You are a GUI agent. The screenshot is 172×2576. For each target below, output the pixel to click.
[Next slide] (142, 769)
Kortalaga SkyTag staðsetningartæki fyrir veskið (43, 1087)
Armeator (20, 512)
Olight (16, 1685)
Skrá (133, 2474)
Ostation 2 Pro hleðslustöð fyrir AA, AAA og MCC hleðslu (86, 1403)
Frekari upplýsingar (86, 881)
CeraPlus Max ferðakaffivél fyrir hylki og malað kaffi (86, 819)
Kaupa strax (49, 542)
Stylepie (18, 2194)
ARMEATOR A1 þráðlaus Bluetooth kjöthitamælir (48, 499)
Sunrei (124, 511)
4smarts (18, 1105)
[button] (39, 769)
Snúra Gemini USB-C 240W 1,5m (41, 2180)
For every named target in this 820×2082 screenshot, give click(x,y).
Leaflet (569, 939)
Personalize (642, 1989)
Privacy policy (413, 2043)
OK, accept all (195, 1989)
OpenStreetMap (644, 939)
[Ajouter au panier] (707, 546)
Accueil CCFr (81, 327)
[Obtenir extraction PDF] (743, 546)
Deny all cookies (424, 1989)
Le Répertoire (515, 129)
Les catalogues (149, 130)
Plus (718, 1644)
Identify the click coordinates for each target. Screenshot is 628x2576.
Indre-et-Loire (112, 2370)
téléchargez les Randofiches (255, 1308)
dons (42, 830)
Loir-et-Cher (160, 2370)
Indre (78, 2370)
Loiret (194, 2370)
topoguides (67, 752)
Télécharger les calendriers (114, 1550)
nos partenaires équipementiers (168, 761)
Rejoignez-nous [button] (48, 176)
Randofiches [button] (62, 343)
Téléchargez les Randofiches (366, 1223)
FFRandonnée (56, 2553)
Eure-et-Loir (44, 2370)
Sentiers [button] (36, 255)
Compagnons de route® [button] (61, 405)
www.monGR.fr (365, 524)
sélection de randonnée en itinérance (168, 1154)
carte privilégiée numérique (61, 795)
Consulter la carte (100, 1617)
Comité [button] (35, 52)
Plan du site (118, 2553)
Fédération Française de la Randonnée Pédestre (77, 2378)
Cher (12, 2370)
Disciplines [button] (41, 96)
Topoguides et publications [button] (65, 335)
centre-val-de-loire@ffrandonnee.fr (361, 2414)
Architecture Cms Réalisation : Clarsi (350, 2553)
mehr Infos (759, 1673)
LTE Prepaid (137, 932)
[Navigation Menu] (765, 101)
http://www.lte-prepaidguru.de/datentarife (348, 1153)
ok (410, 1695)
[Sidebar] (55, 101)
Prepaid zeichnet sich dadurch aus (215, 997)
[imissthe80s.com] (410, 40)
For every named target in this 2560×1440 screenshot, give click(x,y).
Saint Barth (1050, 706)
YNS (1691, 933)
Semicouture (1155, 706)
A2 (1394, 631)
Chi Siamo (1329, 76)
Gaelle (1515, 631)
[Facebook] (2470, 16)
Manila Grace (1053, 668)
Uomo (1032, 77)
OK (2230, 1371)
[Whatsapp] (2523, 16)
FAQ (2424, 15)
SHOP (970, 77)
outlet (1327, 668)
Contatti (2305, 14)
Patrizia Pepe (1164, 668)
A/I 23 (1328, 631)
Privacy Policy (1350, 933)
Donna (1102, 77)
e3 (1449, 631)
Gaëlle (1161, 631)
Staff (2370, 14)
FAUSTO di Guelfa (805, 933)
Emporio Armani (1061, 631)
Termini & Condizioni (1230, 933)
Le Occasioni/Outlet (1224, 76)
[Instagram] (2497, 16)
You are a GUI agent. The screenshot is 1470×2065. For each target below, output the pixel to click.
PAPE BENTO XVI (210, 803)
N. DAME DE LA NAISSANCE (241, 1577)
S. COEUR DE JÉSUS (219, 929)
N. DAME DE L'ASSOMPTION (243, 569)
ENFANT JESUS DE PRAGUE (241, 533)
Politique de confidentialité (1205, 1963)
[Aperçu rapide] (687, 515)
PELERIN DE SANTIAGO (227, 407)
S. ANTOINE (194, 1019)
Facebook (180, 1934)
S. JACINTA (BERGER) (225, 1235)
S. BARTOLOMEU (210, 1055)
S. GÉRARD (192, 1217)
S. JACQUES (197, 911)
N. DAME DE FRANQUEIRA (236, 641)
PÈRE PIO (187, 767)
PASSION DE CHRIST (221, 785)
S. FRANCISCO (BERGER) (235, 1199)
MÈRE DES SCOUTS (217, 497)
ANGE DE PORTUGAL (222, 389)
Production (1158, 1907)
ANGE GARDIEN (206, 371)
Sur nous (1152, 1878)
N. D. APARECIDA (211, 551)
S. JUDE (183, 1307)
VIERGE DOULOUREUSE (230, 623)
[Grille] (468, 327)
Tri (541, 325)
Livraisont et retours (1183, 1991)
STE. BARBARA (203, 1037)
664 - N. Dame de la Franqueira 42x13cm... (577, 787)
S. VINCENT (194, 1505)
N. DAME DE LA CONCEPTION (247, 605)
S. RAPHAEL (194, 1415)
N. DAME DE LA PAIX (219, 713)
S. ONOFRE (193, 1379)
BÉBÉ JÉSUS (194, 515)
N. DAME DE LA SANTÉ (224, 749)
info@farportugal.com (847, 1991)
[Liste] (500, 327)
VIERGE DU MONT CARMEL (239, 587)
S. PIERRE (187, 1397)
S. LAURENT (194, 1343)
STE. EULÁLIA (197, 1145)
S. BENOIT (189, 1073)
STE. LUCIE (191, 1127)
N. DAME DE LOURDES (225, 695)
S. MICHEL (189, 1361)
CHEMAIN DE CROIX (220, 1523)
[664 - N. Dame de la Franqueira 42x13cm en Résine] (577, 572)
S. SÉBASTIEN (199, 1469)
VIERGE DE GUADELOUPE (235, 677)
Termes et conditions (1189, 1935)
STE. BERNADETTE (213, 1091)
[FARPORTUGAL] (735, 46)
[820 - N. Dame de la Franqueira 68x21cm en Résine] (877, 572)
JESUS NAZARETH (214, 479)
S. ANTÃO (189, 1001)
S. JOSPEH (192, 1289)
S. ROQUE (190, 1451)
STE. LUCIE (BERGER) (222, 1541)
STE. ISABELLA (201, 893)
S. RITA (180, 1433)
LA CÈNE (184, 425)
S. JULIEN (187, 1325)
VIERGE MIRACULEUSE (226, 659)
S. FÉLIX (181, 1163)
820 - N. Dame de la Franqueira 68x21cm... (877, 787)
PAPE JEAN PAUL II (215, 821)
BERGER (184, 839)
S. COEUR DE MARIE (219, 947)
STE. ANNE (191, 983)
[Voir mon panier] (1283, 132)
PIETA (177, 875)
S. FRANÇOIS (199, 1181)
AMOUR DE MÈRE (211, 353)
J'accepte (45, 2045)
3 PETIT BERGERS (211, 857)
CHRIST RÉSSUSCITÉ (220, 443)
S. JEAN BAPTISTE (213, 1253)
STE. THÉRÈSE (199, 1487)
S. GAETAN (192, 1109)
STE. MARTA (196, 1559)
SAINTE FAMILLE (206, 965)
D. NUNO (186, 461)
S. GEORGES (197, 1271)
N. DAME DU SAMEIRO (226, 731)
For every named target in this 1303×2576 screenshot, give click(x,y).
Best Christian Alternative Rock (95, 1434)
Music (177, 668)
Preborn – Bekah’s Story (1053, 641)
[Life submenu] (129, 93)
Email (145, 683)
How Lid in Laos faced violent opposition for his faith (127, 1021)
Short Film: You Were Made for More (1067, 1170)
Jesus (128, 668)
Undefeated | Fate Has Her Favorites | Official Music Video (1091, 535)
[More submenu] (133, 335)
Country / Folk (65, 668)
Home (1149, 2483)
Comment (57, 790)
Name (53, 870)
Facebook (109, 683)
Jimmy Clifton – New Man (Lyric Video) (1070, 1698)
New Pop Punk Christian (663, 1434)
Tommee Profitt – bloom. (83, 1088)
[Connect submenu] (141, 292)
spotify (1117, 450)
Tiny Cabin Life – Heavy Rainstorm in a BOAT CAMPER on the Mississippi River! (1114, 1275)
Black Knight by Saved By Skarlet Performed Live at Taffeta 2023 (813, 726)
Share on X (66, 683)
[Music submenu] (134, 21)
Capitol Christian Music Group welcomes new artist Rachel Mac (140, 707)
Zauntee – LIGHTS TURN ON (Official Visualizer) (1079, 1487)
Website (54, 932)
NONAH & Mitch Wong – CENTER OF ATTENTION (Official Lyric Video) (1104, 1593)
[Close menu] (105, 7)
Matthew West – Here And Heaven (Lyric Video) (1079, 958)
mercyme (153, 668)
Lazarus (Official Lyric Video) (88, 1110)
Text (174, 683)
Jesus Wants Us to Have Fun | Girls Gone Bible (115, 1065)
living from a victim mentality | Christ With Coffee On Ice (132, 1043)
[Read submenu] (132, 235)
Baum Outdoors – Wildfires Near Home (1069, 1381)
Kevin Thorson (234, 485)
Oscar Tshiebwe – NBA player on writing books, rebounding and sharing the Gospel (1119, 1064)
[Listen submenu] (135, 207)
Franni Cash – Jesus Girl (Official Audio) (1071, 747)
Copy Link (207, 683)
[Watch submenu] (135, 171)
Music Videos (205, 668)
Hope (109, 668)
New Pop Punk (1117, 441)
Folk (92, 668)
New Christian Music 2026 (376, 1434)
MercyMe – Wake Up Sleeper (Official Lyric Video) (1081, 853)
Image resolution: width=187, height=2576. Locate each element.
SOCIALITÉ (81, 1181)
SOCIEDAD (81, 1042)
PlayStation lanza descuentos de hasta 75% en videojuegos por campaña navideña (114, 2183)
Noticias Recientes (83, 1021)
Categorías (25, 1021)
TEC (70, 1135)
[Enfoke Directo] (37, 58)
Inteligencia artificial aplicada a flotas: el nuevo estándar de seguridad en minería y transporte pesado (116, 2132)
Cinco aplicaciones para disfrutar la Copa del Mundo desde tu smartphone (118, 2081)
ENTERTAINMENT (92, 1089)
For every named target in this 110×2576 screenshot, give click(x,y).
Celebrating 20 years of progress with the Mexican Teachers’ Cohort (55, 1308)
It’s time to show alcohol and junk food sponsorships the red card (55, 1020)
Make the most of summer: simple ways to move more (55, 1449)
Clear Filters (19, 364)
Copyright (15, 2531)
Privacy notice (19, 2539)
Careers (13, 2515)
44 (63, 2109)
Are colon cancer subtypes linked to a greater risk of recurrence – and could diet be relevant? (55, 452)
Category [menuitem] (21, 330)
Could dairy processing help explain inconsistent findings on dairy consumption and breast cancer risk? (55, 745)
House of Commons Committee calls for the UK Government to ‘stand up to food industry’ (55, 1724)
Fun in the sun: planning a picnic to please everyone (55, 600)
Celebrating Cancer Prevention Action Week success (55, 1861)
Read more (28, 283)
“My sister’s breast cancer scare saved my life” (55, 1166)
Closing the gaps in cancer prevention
--------
◆ Aim of the task
Write out exactly the lines that fall from the line with "Could dairy processing" to the line with "House of Commons" in the records above, keeping both ends.

◆ Result for this exercise
Could dairy processing help explain inconsistent findings on dairy consumption and breast cancer risk? (55, 745)
House of Commons Committee calls for the UK Government to ‘stand up to food industry’ (55, 1724)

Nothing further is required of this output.